**Collected data**

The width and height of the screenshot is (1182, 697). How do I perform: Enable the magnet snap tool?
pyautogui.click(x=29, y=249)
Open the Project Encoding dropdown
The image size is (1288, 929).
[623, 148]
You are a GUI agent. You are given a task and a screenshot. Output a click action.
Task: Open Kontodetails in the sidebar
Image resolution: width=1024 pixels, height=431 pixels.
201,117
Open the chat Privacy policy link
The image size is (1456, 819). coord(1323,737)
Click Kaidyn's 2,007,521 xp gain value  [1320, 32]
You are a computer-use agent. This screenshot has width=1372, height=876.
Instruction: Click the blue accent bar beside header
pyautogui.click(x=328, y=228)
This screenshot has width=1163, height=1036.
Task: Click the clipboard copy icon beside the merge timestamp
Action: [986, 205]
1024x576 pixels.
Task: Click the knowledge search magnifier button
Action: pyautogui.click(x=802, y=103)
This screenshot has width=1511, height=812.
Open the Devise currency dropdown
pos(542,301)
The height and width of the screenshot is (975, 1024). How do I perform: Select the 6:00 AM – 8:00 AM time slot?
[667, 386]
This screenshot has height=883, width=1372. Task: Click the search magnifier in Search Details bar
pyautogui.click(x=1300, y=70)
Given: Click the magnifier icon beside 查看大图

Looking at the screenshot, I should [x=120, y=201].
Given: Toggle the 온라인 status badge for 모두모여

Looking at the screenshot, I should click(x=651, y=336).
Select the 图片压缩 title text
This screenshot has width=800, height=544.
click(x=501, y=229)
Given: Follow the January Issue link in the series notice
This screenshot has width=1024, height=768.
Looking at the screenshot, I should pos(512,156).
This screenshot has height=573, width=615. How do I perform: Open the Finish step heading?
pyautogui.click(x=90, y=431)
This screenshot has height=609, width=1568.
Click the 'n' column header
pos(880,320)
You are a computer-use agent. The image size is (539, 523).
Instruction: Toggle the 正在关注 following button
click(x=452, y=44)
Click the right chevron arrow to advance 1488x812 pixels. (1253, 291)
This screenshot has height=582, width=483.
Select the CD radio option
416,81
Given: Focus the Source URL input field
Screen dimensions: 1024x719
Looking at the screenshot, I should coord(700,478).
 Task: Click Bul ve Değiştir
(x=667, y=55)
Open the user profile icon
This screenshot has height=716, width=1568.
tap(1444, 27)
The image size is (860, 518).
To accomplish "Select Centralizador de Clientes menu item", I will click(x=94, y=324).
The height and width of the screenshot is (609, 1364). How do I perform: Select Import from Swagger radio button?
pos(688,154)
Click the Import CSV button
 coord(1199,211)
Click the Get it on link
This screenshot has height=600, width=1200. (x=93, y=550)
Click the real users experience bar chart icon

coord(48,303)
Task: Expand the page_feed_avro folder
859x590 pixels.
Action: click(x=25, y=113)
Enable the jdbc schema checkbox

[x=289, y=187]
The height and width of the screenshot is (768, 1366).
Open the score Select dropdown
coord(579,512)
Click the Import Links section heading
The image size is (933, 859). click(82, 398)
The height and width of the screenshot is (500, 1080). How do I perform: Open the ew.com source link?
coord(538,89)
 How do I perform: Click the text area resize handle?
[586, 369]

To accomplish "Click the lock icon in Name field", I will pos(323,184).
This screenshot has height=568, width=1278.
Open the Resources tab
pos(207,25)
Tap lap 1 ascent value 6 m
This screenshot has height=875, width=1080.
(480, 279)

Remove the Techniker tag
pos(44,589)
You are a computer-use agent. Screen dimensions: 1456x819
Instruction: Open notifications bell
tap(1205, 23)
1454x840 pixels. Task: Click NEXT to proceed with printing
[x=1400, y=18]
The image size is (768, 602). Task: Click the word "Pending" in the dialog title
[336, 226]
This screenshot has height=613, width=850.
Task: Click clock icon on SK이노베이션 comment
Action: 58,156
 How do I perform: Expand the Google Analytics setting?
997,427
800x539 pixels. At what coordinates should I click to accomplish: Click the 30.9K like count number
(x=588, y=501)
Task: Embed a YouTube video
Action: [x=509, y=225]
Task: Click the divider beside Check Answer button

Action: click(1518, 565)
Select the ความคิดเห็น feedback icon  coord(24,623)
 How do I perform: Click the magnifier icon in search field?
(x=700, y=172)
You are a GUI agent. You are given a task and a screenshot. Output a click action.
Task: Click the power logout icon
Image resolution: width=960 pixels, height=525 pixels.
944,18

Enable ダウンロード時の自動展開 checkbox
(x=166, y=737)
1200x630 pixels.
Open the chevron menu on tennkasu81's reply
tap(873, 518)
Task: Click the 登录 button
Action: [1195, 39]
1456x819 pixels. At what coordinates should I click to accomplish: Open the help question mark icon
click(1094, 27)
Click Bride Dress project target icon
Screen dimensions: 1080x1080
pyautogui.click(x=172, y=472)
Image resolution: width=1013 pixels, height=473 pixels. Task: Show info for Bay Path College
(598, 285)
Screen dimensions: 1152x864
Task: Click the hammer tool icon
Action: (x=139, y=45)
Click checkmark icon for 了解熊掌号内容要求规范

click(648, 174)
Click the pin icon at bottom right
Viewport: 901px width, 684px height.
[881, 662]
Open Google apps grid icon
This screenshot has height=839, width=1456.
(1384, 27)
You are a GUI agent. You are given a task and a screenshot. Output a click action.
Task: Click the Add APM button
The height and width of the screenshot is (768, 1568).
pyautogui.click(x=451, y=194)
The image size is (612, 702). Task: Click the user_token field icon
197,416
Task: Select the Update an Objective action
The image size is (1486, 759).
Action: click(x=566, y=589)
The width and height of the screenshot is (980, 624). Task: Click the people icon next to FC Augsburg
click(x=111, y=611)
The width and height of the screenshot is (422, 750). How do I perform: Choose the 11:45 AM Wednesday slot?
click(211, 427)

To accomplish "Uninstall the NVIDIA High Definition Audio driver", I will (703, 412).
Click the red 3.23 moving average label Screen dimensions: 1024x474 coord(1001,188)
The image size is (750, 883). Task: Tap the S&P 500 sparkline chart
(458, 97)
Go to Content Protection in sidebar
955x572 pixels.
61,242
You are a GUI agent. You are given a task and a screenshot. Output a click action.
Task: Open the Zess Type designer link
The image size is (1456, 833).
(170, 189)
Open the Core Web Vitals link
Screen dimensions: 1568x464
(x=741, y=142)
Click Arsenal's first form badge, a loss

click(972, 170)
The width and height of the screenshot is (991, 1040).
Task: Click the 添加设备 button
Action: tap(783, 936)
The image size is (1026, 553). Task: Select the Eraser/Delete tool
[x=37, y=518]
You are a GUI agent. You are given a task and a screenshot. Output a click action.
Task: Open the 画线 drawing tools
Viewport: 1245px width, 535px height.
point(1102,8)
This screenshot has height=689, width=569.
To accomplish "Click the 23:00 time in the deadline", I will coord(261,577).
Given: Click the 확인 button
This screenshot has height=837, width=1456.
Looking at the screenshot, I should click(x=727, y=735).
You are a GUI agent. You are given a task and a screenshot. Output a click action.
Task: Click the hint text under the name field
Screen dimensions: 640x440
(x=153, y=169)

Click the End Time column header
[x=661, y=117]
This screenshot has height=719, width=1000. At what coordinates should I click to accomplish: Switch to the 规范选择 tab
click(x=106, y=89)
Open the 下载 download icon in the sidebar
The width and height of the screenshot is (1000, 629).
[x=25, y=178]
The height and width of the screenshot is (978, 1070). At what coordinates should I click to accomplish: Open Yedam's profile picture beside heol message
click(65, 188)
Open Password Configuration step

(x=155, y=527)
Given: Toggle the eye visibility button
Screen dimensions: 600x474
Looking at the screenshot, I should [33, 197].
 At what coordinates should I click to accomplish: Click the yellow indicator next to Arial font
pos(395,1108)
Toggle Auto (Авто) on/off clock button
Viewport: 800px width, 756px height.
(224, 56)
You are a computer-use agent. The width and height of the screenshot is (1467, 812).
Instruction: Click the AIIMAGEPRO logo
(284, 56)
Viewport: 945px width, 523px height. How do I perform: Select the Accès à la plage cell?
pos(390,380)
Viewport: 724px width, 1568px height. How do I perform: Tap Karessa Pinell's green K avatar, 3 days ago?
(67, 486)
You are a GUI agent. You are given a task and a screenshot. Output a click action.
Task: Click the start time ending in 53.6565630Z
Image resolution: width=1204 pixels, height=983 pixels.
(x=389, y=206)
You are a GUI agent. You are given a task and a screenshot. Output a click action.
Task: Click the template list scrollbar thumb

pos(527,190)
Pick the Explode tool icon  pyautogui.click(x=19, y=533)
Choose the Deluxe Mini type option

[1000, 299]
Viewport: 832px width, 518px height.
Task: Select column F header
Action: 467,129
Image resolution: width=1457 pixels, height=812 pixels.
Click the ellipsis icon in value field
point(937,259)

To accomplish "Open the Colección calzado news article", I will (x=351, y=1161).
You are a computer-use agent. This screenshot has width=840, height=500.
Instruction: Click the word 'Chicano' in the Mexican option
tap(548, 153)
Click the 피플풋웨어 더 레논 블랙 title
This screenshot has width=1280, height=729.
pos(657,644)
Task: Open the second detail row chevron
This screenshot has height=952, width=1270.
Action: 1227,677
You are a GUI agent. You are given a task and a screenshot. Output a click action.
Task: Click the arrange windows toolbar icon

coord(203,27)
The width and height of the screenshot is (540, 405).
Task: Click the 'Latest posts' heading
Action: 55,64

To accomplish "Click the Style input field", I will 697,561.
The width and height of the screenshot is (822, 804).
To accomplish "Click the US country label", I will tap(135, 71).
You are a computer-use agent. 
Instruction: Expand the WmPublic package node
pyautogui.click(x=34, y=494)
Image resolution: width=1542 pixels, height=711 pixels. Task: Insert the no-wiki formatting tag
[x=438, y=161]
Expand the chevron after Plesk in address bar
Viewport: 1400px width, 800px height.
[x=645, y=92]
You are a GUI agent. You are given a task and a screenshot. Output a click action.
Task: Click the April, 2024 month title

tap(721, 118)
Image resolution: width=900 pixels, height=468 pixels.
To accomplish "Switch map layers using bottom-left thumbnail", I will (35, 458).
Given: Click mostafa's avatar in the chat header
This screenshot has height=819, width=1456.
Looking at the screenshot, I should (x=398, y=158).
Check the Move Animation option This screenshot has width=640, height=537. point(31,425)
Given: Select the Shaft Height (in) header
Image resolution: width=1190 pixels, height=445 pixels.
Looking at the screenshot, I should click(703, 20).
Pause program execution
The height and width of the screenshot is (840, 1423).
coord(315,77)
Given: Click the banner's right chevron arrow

**GIVEN TASK**
Locate every line in the records that contains the string "computer", treating uppercase and lowercase as different, and copy each of those lines.

**RESPONSE**
You are a computer-use agent. This screenshot has width=1372, height=876.
You are a computer-use agent. The image size is (539, 523).
You are a computer-use agent. Screen dimensions: 1456x819
You are a computer-use agent. The width and height of the screenshot is (1467, 812).
You are a computer-use agent. This screenshot has width=840, height=500.
You are a computer-use agent. 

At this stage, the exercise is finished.